THE DATA section start

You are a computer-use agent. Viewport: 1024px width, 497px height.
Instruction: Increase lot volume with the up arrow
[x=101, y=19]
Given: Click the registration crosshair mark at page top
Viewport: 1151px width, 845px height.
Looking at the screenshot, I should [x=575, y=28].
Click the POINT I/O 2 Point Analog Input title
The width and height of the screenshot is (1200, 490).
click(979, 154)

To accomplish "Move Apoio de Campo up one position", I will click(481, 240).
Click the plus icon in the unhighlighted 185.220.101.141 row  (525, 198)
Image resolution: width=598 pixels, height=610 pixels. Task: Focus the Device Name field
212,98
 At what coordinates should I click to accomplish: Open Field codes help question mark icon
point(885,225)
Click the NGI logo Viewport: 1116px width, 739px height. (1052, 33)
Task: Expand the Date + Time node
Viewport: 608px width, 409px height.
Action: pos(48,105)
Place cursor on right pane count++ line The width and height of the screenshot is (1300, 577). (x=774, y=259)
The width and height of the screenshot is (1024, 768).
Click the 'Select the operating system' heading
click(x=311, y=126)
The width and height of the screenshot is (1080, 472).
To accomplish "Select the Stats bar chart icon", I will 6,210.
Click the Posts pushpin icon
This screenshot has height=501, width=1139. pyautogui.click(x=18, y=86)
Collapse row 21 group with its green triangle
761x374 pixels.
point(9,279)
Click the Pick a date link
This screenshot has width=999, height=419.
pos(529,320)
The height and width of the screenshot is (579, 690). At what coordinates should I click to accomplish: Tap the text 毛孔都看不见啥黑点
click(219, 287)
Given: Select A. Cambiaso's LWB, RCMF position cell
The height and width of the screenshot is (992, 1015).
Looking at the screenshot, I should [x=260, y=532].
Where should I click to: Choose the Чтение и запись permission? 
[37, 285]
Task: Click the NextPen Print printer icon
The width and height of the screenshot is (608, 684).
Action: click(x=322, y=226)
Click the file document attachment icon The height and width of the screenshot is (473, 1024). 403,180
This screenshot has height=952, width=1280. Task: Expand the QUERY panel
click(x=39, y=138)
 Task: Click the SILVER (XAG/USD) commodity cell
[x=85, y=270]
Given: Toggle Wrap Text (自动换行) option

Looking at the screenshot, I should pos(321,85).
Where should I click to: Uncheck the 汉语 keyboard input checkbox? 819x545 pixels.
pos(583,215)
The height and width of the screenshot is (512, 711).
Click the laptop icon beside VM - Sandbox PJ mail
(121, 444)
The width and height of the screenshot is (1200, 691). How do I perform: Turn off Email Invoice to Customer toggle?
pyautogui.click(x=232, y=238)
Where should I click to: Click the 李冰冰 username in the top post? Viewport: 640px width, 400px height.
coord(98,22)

THE DATA section end

PROBLEM DETAILS:
Check each line of the entries for "position" and copy those that have it.

COMPLETED EXERCISE:
To accomplish "Move Apoio de Campo up one position", I will click(481, 240).
Given: Select A. Cambiaso's LWB, RCMF position cell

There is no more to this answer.